Kästner-Nick: "Die 13 Monate", gesungen von Ulrich Schütte - duo-phon records 06 35 3

Köln-Bonner Musikkalender Ausgabe Januar 2010




Vanitas vanitatum - alles ist eitel, vergänglich. Und zwar nicht nur im Herbst, wenn die Welt sich ohnehin ans Sterben macht, sondern jederzeit. Das spiegeln die dreizehn Monats-Gedichte, die Erich Kästner 1955 als Auftragsarbeit für eine Zeitschrift schuf, in jeder Strophe, mindestens in jedem Gedicht, sei es nun für den November (der das erwarten lässt) oder für den Mai, den "Mozart des Kalenders". Dass Kästner (1899-1974) dieses in so vielen Facetten dargestellte Verrieseln von Zeit und Leben nicht als negativ empfindet, zeigt einerseits der Schalk, mit dem er das jeweils Typische eines Monats aufs Korn zu nehmen zu weiß und den Menschen in all seiner Schlichtheit - selbst im Existenziellen - entlarvt. Andererseits nimmt sich Kästner mit einer großen Zärtlichkeit dieses so zerbrechlichen Lebens an, das in allem Wandel doch im Grunde gleich bleibt und stets wiederkehrt. Da darf es sogar einen dreizehnten Monat geben, der einer freien Gestaltung offen stünde, ... wenn nicht auch ein dreizehnter Monat doch immer den Gesetzen der Zeit unterworfen wäre: "Und werden kann nur, was schon immer war...".

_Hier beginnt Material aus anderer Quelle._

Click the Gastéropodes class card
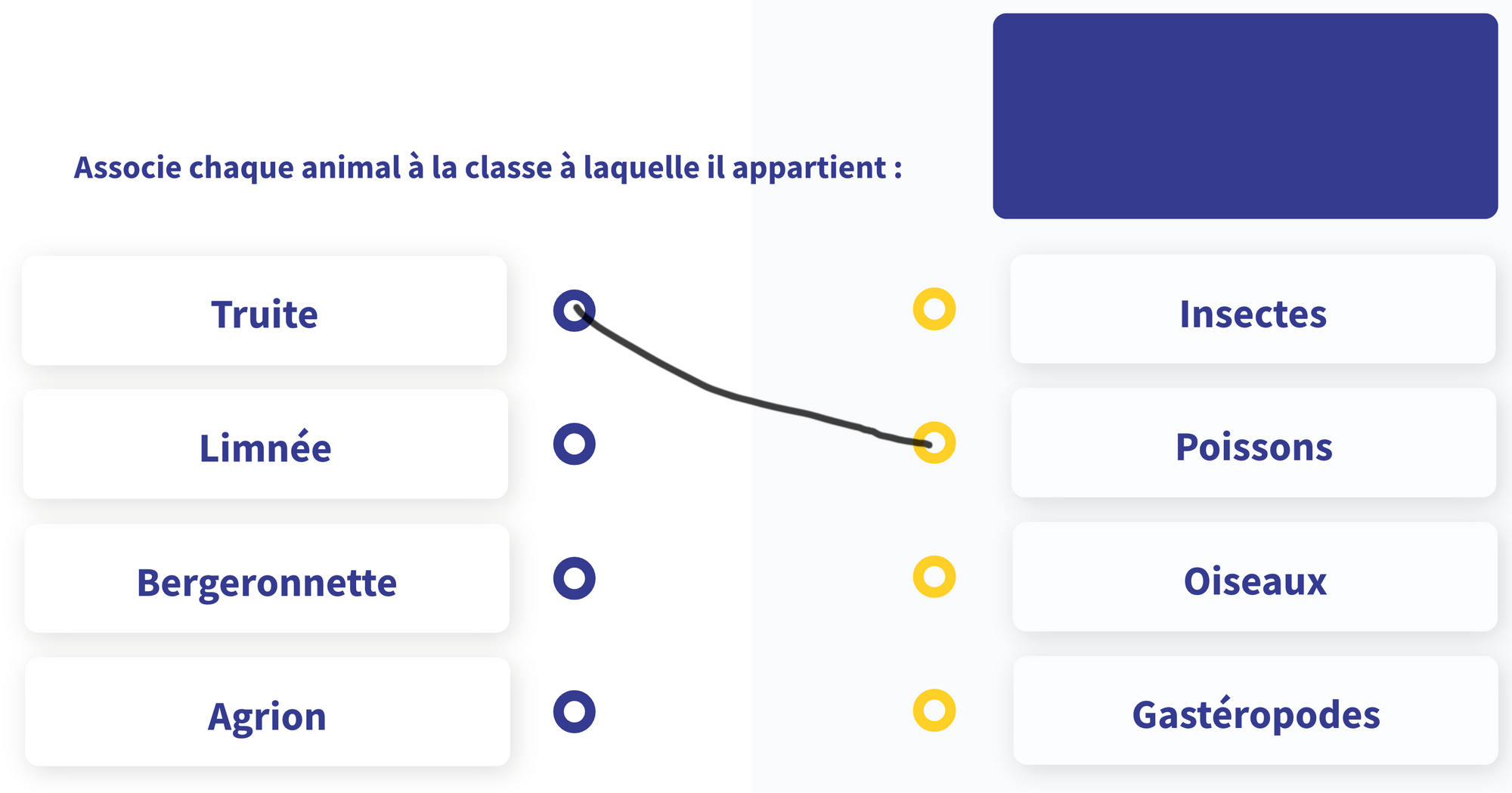 pyautogui.click(x=1256, y=711)
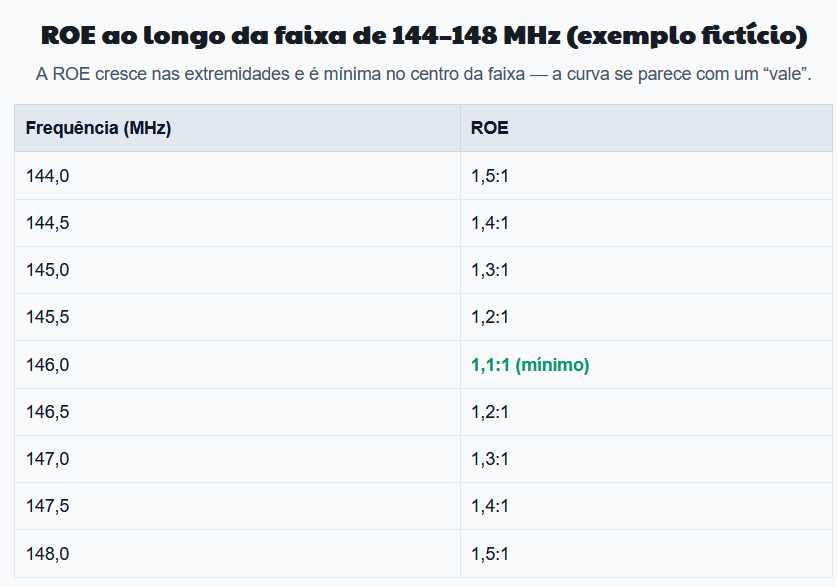This screenshot has width=837, height=587.
Task: Click the 148,0 frequency cell
Action: click(x=48, y=554)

Edmund Nick (1891-1974) war Komponist, Dirigent und Musikschriftsteller. Er hat für Rundfunksender (zuletzt 1952-1956 für den WDR als Leiter der Hauptabteilung Musik) ebenso gearbeitet wie für verschiedene Kabaretts (Die Katakombe (Berlin), Die Schaubude, München), hat gelehrt (an der Musikhochschule München) und selbst als Dirigent (der Bayerischen Staatsoperette) auch ausgeführt. Diese Vielseitigkeit und Kenntnis nicht nur von Musik, sondern auch von Literatur, Gesellschaft, Kultur ermöglichten ihm eine gleichermaßen ernste wie witzige und hintergründige Vertonung der Monatsgedichte von Kästner, den er 1929 kennengelernt hatte. In Stile von Chansons zeichnet Nick die Texte Kästners mit zahlreichen Anspielungen (nicht nur des mehrfach zitierten Chopinschen Trauermarsches), mit lautmalerischen Passagen, die etwa den tropfenden Regen ebenso plastisch darstellen wie einen krähenden Hahn, teils erzählend, teils liedhaft aufblühend nach. Die Vertonung entstand 1969/70 für eine Fernsehproduktion, nachdem Kästner seinen 70. Geburtstag gefeiert hatte. Der 13. Monat hat dabei, man möchte sagen logischerweise, kein musikalisches Kleid erhalten, sondern wird lediglich rezitiert. Die nachträglich auf Wunsch des ZDF hergestellte Instrumentierung für Orchester ist aufgezeichnet worden, die Klavierfassung dagegen nicht.

So sind 15 Jahre zwischen der Entstehung der Monats-Gedichte und ihrer Vertonung vergangen und noch einmal fast 40 bis zur ersten Aufführung dieser Vertonung in der Originalfassung mit Klavier. Das ist der Initiative des Sängers Ulrich Schütte zu danken, der sich des Zyklus' mit großem Engagement angenommen hat. Zeitgleich zu einer ersten Aufführung der Nickschen Vertonung von Kästners Monaten in München mit Ulrich Schütte, Gesang, und Gerold Huber, Klavier, ist eine CD-Produktion erschienen: "Erich Kästner in Liedern und Songs von Edmund Nick" (mit fünf weiteren Vertonungen von Kästner-Gedichten durch Nick), Label duo-phon-records, Edition Berliner Musenkinder Spezial, Best.-Nr. 06 35 3.

Schütte gestaltet die Vertonungen der Monats-Gedichte mit Liebe zum Detail und - in großer Nähe zum Text - mal lyrisch, mal deklamatorisch, mal keck, mal melancholisch, immer präsent, immer intonationssicher, gut verständlich und authentisch. Seine lauten Töne sind nie übertrieben, seine leisen Töne gewohnt bezaubernd, seine Klangfarben vielfältig. Gerold Huber steuert weitaus mehr als einen begleitenden Klavierpart bei, auch ihm gelingt die ausgeglichene Darstellung von Scherz und Ernst auf das Überzeugendste. Kästner und Nick hätten ihre Freude gehabt. Und Kästner hätte sich im Stillen über einen hintergründigen (und natürlich unbeabsichtigten) Druckfehler im Booklet gefreut, der ihn bereits 1947 sterben ließ - oder umgekehrt ihm im wirklichen Leben noch 27 zusätzliche Jahre geschenkt hat: "Und indes die Zeit vergeht, / bleibt uns doch nur eins: die Zeit." (Februar). Vanitas vanitatum.